(Stored data entries)
┌──

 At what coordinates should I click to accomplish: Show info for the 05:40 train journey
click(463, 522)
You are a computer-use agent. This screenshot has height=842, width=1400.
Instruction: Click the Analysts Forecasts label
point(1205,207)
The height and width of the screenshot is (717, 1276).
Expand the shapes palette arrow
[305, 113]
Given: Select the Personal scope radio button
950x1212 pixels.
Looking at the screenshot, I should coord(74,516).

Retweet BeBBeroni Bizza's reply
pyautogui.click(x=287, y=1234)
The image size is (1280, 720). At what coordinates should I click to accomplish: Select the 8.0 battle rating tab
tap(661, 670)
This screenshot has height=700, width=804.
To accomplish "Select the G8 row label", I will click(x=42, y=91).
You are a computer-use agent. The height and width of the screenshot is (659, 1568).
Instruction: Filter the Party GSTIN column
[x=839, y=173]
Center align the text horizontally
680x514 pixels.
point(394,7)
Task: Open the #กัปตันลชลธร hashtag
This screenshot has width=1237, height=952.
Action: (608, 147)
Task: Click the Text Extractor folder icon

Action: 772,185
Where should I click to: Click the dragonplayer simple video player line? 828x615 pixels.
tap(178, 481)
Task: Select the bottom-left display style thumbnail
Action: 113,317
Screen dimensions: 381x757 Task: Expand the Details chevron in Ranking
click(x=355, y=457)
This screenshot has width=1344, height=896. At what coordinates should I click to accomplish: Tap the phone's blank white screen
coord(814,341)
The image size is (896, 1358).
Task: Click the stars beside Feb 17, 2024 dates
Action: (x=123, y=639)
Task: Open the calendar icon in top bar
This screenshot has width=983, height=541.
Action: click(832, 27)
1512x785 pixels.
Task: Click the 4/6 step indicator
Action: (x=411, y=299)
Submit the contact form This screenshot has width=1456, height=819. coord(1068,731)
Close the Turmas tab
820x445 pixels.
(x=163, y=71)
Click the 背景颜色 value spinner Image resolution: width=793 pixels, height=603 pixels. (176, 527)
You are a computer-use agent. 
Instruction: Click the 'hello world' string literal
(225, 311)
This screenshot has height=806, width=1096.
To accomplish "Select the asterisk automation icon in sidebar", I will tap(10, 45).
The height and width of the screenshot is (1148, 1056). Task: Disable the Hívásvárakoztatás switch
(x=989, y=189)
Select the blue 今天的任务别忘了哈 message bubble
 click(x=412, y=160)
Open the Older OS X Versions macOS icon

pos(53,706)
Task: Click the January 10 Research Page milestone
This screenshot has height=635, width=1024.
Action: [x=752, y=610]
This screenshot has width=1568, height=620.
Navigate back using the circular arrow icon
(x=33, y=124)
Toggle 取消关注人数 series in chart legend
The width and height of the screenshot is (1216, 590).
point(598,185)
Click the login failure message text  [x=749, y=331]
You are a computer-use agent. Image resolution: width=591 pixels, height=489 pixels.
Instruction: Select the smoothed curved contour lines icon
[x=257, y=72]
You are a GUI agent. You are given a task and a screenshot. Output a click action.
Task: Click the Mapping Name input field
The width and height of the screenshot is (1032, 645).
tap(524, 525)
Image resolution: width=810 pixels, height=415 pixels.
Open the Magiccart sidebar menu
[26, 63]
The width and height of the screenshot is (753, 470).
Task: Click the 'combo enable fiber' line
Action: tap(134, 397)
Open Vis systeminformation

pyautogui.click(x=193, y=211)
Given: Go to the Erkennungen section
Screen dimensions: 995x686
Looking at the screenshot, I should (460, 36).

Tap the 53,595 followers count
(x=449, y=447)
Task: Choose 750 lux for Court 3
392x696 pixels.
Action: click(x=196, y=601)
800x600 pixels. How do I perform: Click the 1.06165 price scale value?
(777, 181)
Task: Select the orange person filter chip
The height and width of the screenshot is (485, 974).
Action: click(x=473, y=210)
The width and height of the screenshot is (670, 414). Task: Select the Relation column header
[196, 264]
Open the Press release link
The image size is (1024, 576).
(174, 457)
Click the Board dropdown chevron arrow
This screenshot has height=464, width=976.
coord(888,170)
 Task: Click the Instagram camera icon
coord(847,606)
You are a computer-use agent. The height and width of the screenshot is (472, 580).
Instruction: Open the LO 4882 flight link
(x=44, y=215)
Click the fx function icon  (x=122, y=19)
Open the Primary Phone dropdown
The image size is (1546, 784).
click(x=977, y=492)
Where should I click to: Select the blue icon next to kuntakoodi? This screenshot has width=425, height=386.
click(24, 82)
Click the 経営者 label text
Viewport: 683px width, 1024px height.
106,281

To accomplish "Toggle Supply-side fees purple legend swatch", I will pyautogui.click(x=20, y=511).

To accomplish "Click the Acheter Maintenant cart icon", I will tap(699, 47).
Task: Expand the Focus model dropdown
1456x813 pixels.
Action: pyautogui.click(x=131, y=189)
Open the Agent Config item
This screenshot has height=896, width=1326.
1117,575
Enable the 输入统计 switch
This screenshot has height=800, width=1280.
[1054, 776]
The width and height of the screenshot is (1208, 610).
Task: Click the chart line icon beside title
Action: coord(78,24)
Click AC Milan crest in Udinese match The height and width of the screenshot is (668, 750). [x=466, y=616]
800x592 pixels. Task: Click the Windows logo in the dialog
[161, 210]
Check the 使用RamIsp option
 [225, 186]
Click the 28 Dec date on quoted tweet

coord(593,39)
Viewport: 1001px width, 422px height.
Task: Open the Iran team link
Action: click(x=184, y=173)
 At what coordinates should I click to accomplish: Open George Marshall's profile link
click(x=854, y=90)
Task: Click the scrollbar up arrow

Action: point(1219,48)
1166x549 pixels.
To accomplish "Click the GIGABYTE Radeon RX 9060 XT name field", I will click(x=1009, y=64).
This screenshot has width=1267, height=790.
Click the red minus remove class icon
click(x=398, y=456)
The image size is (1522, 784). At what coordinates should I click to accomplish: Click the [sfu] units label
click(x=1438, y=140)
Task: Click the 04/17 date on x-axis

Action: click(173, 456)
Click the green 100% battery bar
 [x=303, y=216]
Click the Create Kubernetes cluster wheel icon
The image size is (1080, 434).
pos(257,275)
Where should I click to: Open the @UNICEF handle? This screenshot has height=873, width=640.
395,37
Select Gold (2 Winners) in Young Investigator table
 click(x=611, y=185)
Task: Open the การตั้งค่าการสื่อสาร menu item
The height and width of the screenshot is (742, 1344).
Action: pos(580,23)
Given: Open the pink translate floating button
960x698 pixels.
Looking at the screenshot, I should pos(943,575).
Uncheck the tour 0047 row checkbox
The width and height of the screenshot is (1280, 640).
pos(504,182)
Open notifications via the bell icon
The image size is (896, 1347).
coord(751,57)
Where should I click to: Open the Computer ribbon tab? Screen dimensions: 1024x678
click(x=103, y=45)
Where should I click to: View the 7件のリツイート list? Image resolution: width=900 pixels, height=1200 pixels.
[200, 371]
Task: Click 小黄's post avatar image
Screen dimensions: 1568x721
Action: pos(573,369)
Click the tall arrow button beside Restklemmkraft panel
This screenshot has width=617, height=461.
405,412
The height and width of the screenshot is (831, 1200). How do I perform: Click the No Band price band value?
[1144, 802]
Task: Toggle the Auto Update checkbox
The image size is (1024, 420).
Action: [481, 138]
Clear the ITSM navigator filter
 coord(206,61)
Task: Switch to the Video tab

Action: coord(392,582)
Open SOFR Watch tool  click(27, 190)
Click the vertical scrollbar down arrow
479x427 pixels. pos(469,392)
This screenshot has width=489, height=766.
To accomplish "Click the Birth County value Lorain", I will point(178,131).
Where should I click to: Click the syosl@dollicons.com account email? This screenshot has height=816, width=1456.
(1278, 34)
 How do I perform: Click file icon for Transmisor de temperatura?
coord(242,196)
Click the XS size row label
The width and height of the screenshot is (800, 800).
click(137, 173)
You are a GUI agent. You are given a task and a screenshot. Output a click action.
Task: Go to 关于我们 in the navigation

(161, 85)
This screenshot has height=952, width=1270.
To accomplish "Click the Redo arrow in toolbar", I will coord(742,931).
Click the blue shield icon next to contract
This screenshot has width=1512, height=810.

└──

**Task description**: Quote, word for word, every line from the top of the entries through the line that holds "Task: Open the calendar icon in top bar".

**Output for this exercise**:
 At what coordinates should I click to accomplish: Show info for the 05:40 train journey
click(463, 522)
You are a computer-use agent. This screenshot has height=842, width=1400.
Instruction: Click the Analysts Forecasts label
point(1205,207)
The height and width of the screenshot is (717, 1276).
Expand the shapes palette arrow
[305, 113]
Given: Select the Personal scope radio button
950x1212 pixels.
Looking at the screenshot, I should coord(74,516).

Retweet BeBBeroni Bizza's reply
pyautogui.click(x=287, y=1234)
The image size is (1280, 720). At what coordinates should I click to accomplish: Select the 8.0 battle rating tab
tap(661, 670)
This screenshot has height=700, width=804.
To accomplish "Select the G8 row label", I will click(x=42, y=91).
You are a computer-use agent. The height and width of the screenshot is (659, 1568).
Instruction: Filter the Party GSTIN column
[x=839, y=173]
Center align the text horizontally
680x514 pixels.
point(394,7)
Task: Open the #กัปตันลชลธร hashtag
This screenshot has width=1237, height=952.
Action: (608, 147)
Task: Click the Text Extractor folder icon

Action: 772,185
Where should I click to: Click the dragonplayer simple video player line? 828x615 pixels.
tap(178, 481)
Task: Select the bottom-left display style thumbnail
Action: 113,317
Screen dimensions: 381x757 Task: Expand the Details chevron in Ranking
click(x=355, y=457)
This screenshot has width=1344, height=896. At what coordinates should I click to accomplish: Tap the phone's blank white screen
coord(814,341)
The image size is (896, 1358).
Task: Click the stars beside Feb 17, 2024 dates
Action: (x=123, y=639)
Task: Open the calendar icon in top bar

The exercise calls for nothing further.